Until 15 years ago, those who attended NA boarding schools and those who worked there were effusive in their praise and memories of the experience (which is not to ignore the misguided efforts of assimilation). And of course, on cue, today’s enlightened few (aka “liberals”) have started another crusade to rewrite that history as just another example of Big Bad Whitey victimizing _________. One only has to read the comments here to see that the fallacy of presentism has infected FWP readers. To further substantiate the fanaticism of today’s crusade to rewrite the history of NA boarding schools, one simply has to follow the actual excavations of supposed “unmarked mass graves” of NA children in Canada or Genoa, NE, that have uncovered exactly 0 unmarked graves. Have we no shame?

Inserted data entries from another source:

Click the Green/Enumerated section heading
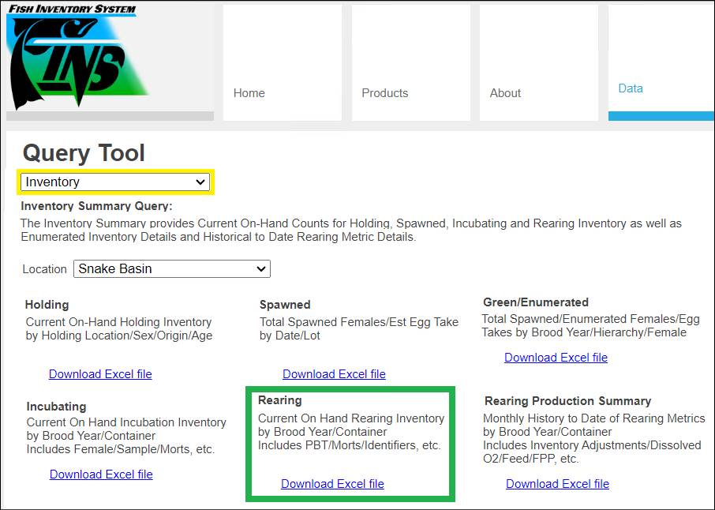Image resolution: width=715 pixels, height=510 pixels. pos(536,302)
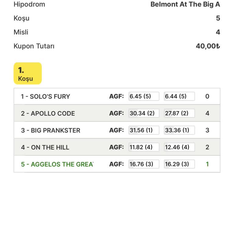
Task: Select the 2 - APOLLO CODE row
Action: [x=48, y=113]
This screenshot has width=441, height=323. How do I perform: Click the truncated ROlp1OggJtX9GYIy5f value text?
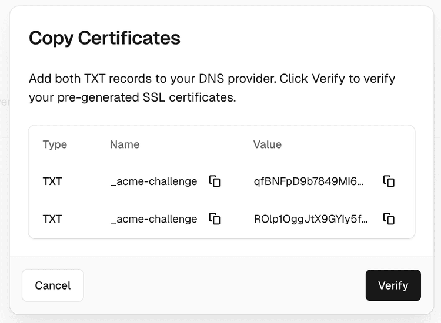tap(311, 219)
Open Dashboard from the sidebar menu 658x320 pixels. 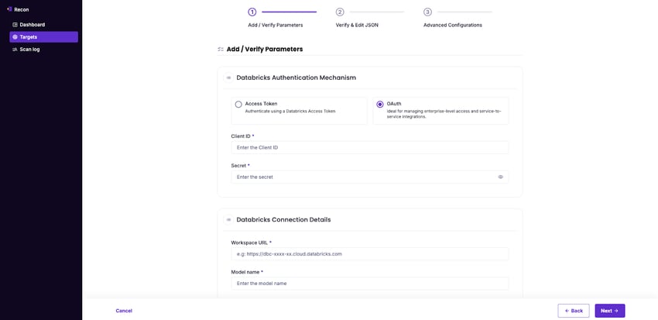(x=32, y=25)
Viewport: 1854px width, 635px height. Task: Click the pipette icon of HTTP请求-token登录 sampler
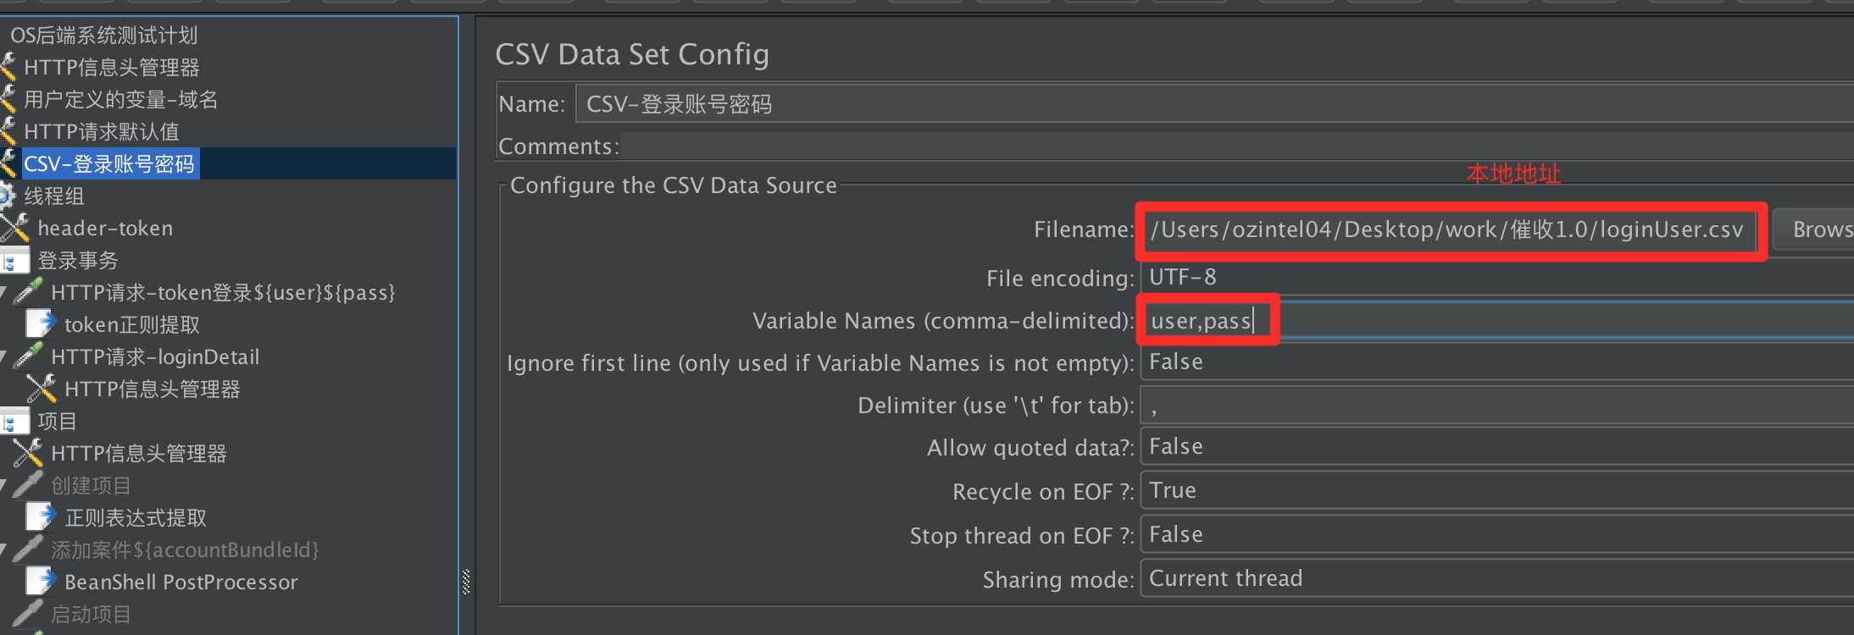pyautogui.click(x=29, y=292)
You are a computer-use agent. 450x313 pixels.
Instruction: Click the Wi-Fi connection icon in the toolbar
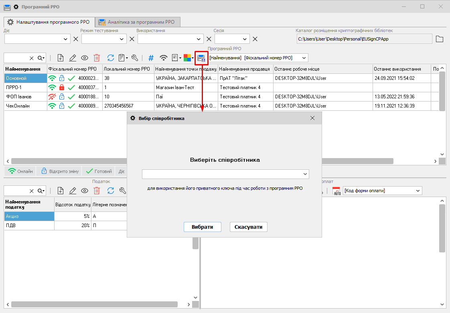coord(163,58)
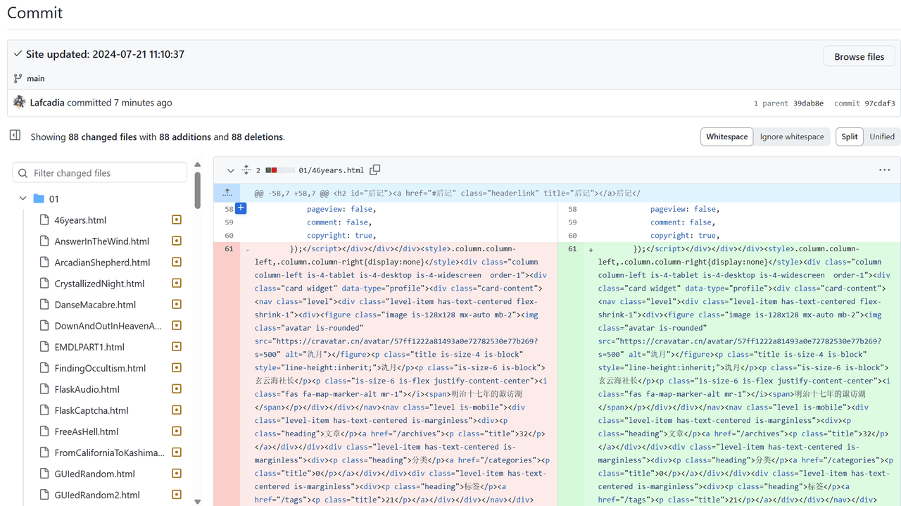Copy the 01/46years.html file path
The width and height of the screenshot is (901, 506).
375,170
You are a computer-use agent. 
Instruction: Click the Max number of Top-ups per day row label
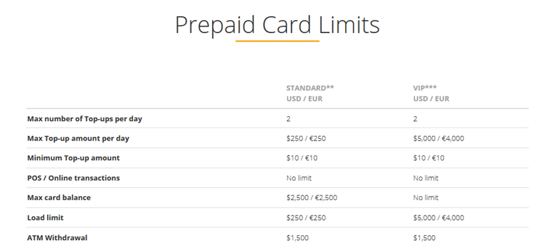tap(85, 119)

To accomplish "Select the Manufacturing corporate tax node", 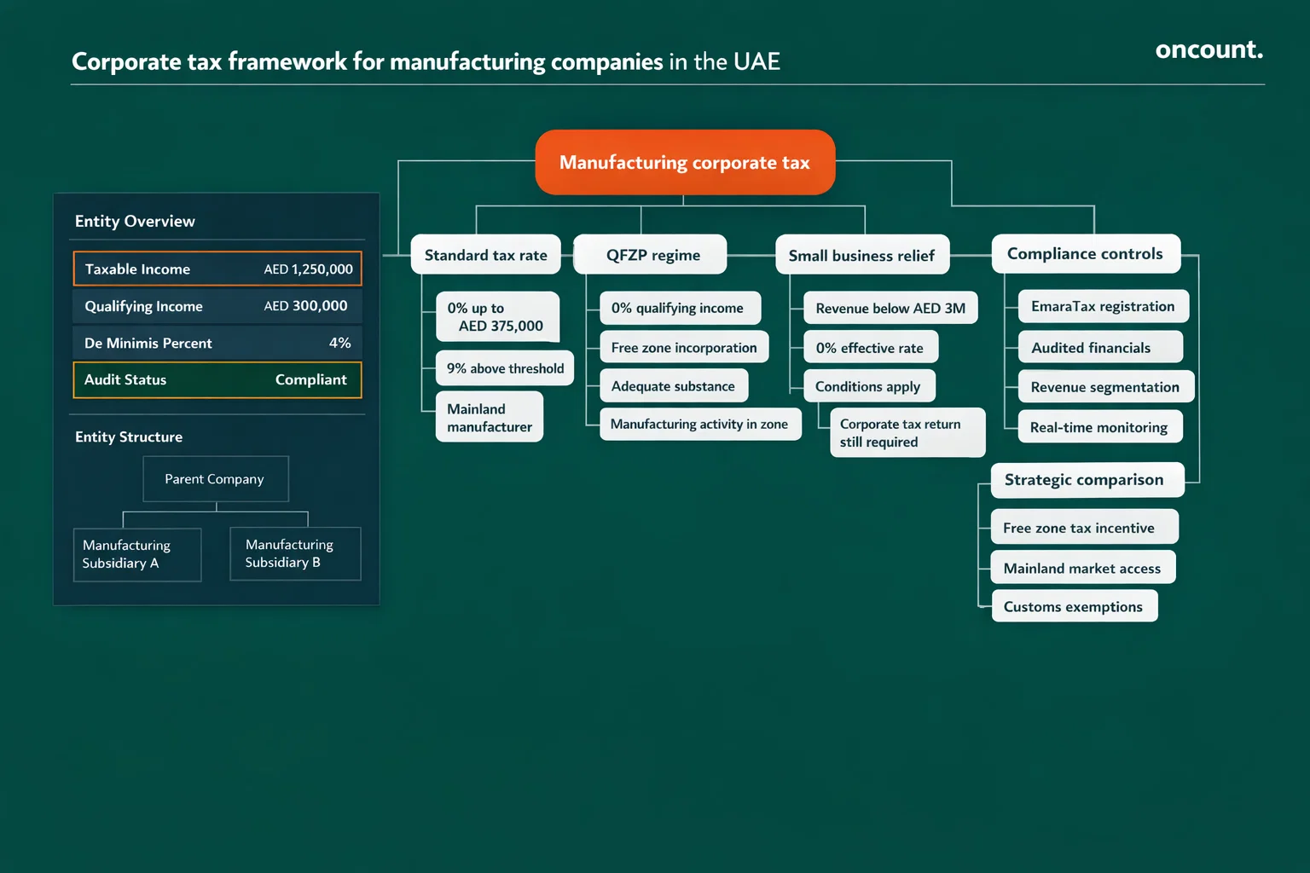I will coord(684,162).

“Samuel and Edward rest under misspelled headstones in the Carlisle Barracks Main Post Cemetery. ”

This one of the most absurd and inconsequential sentences of this story. The Winnebago, as most of the Plains NAs, HAD NO WRITTEN LANGUAGE! These kids went to Carlisle with a name that was know to them, their families , their tribe, and everyone else in oral form ONLY. There could not have been any “misspelling” because their names had, up to that point, never been spelled! This is just basic knowledge, FFP!

I had the privilege and honor of campaigning with Frank LaMere, especially during the election cycle. Finally, his championship of closing the four liquor (sic) stores in Whiteclay is a remarkable achievement that will stand the test of time.

Did you encourage Mr. LaMere to oppose his tribe’s (Ho Chunk) production and distribution of cigarettes at predatory prices? Did you encourage Mr. LaMere to refuse tribal payments from these tribal enterprises?

Btw, the stores in Whiteclay sold beer only, not liquor. Let’s be factual, oohkay?